The day I landed on mars
It was the place that attracted me: remote, unvisited by anyone I know – apart from Irene who’s been everywhere;-) – wild, green in parts, slightly hilly but nothing too steep, and above all, unlikely to be hot. I was even looking forward to a bit of stormy weather, but no, not even a hint of rain. Well, maybe a couple of drops one evening.
I hadn’t given much thought to those who’d be joining this expedition. It hadn’t even occurred to me that there would be any martians, and I certainly didn’t expect to be the only cytherean.
Do all martians have monosyllabic names? These ones did: Joe, Sam, Zack, Nat, Bob the Emperor. And me. Oh and there was Steven too.
These particular martians laboured 14 hours a day, not because some external force obliged them to do so, but they were clearly driven by some inner voice. Go on, capture another one… you can do it if you push yourself hard enough! Perhaps it was that one final shot that was always on their minds.
It was humbling to observe them as they laboured. My own thoughts of putting my feet up and gazing out across the ocean while listening to the surf pounding the bay – preferably with a glass of Chianti to hand – seemed so frivolous in comparison.
These martians devoted little time to discussion of subject-matter not directly related to the capture. For my own part, furtive glances at pages on topics such as the events that took place centuries ago at uamh fhraing, or on the area’s recent total conversion to green energy, were made in those moments while the martians concentrated on donning their think tanks and páramos.
Once or twice I sneaked off early to pursue trivial questions, such as why the name “singing sands”? And so I learned that it’s because “the dry quartz grains emit a shrill sound when crushed underfoot.” I too emitted a shrill sound when the sand and wind lashed my cheeks at dawn one day on that particular beach.
The martians renamed them the stinging sands and joked about sand and salt sticking to our faces. I advised using an oil-free moisturizer. They were bewildered. These martians were in dire need of some re-education on moisturizer.
But after dinner one day Steven lingered behind and – once the other martians were out of earshot – asked for some moisturizer to prevent his peeling thumb from getting worse.
It was just as well I’d brought plentiful supplies, for I’d forgotten the nikwax, sorely needed by my boots after long exposures in salt water.

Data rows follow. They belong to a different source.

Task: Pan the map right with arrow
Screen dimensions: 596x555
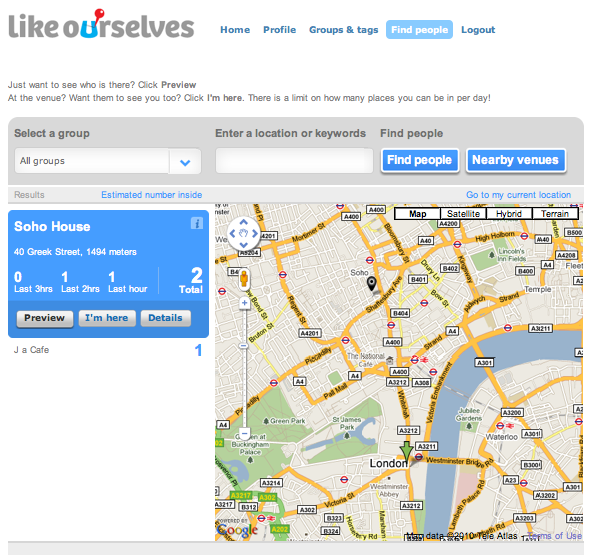Action: point(255,233)
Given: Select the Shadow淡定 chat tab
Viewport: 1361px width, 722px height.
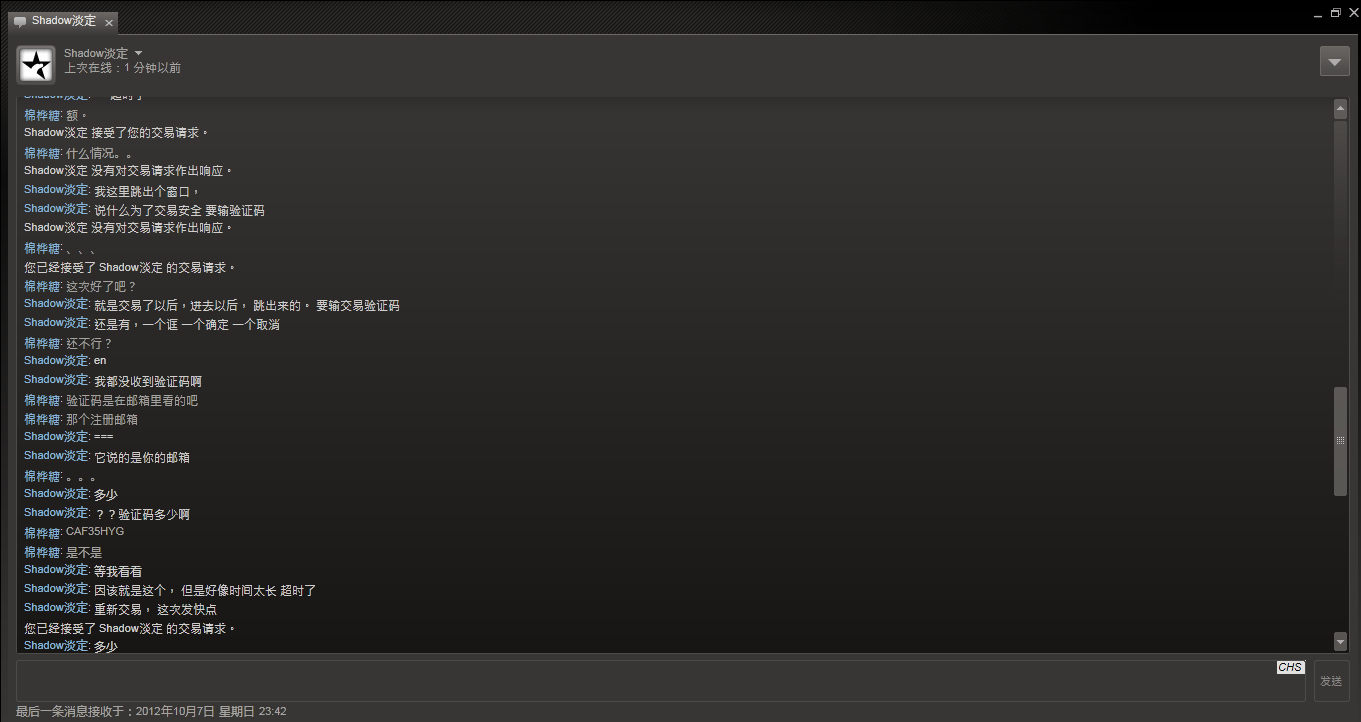Looking at the screenshot, I should tap(64, 21).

Listening to my martian companions was nonetheless informative. I picked up a few gems this way: “My hasselblad wasn’t all that expensive”, “I need a new gitzo – this one isn’t sturdy enough”, “I broke 2 lees today. I’ll have to order some more.” I chipped in with my best keeping-up-with-the-martians line: “I’m saving up for a 5D mark 3.” I think it more or less worked. But when I wondered aloud what was in their think tanks, they laughed heartily and joked that I would definitely win the prize for the smallest gear pack ever, hahahaha. I was bewildered: is small no longer beautiful?
Questions like this, I discovered, worked better one-to-one. Martians on their own are so different from boys with toys. I learned that those think tanks contained their complete arsenal (a martian term), and that what set me apart was my modest 550D and 10-22mm, plus the fact that I had no back-up gear. Exactly how my meagre equipment was related to my cytherean status was not entirely clear.
The upshot of listening attentively to martian discourse is that now, if I wanted to, I could ask reasonable questions about DX3s and 1Ds, discuss the relative merits of zeiss 18mm vs 21mm, and perform L-lens-chatter quite fluently. I could even write an informative blog entry about really right stuff if I felt so inclined.
Walking back to the port on departure day, I met a cytherean named Linda. I don’t usually start up hour-long conversations in the middle of the street with total strangers. But maybe that’s the point: after a week of martians, I was getting desperate for the company of cythereans, and none could possibly seem a total stranger after a martian week. And omg it was such a relief to natter on about the cost of things, accents, where you live and since when, why this, why that, macro, composition, what you learn when you go on expeditions and… there will never ever be enough time to finish a natter with a cytherean.
Several conclusions really: martians, like the sgurr, will always be with us, and one day I may really start saving up for a mark 3 and a zeiss. Meanwhile, they can wait, since I’m planning another trip to mars. I hope I remember to take some nikwax this time: it may do nothing for peeling thumbs but it costs less than my non-oily moisturizer.